New Zealand
| Category | Rank | Score |
|---|---|---|
| Overall Rank | 3 | 81.34 |
| Corporate Taxes | 28 | 49.75 |
| Individual Taxes | 6 | 83.07 |
| Consumption Taxes | 6 | 90.42 |
| Property Taxes | 2 | 87.42 |
| Crossborder Taxes | 22 | 73.66 |
New Zealand ranks 3rd overall on the 2021 International Tax Competitiveness Index, the same as in 2020.
Strengths
- New Zealand allows corporate losses to be carried forward indefinitely and has introduced a temporary one-year carryback provision, allowing businesses to be taxed on their average profitability.

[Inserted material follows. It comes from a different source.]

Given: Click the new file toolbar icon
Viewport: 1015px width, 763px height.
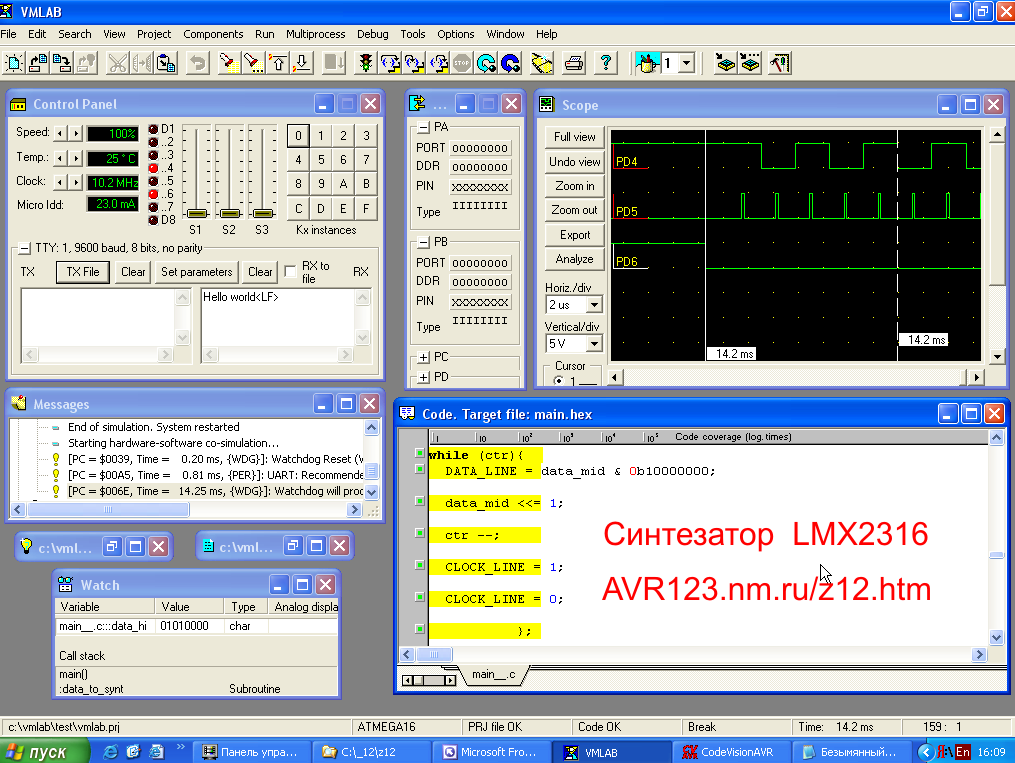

- The VAT of 15 percent applies to nearly the entire potential consumption tax base.
- New Zealand property taxes apply just to the value of land rather than real estate or other improvements to the land.
Weaknesses
- New Zealand has an above-average corporate tax rate of 28 percent (the OECD average is 22.9 percent) and poor cost recovery provisions for business investments.
- New Zealand has a narrow tax treaty network, with 40 countries.
- The cost of inventory can be accounted for using First-In-First-Out method or the average cost method (Last-In-First-Out is not permitted).